TASK DIRECTIONS » In this exercise, return only the lines that run from the line with "Task: Toggle notifications" to the end of the entries below, both included. Pictures are not copied.
-- Opening Marker --
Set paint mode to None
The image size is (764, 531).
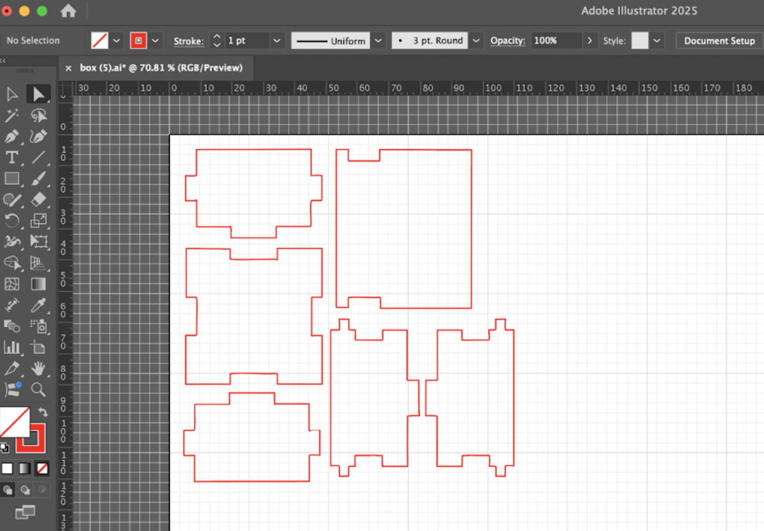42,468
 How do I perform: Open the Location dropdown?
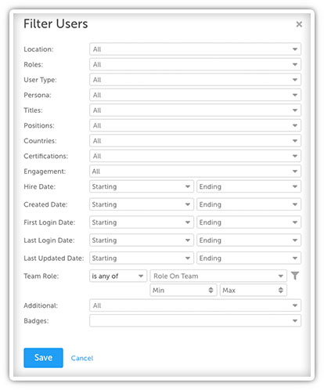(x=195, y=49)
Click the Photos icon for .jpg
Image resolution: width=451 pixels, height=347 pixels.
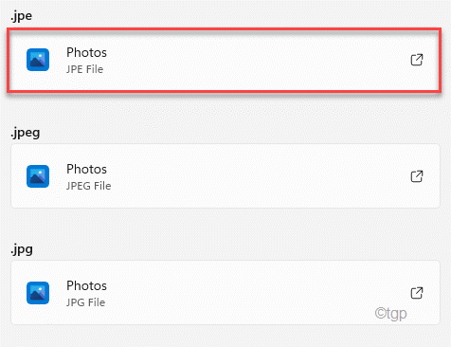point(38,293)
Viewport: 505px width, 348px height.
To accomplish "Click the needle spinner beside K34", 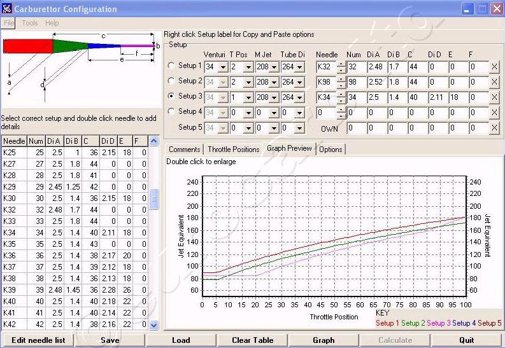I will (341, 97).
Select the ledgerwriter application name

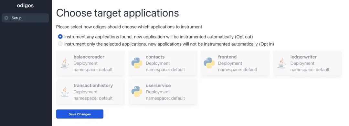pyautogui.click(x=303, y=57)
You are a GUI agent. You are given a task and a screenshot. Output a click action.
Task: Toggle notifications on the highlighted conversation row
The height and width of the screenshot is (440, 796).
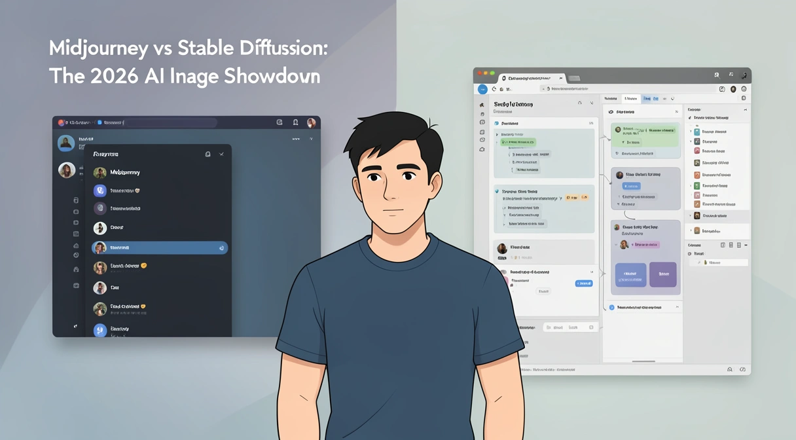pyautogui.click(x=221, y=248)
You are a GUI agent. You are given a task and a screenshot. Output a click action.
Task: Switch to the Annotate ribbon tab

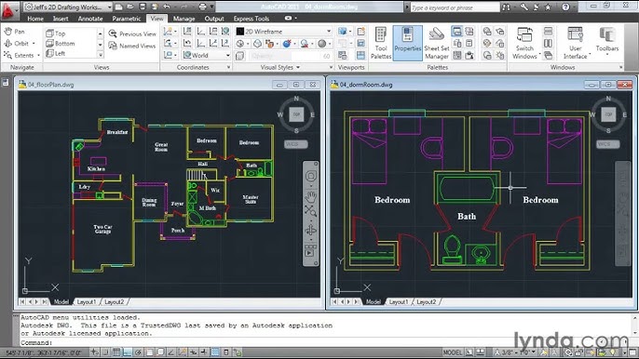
-- Closing Marker --
ANSWER TO THIS EXERCISE »
Task: Toggle notifications on the highlighted conversation row
The height and width of the screenshot is (440, 796).
pyautogui.click(x=221, y=248)
You are a GUI agent. You are given a task and a screenshot. Output a click action.
Task: Switch to the Annotate ribbon tab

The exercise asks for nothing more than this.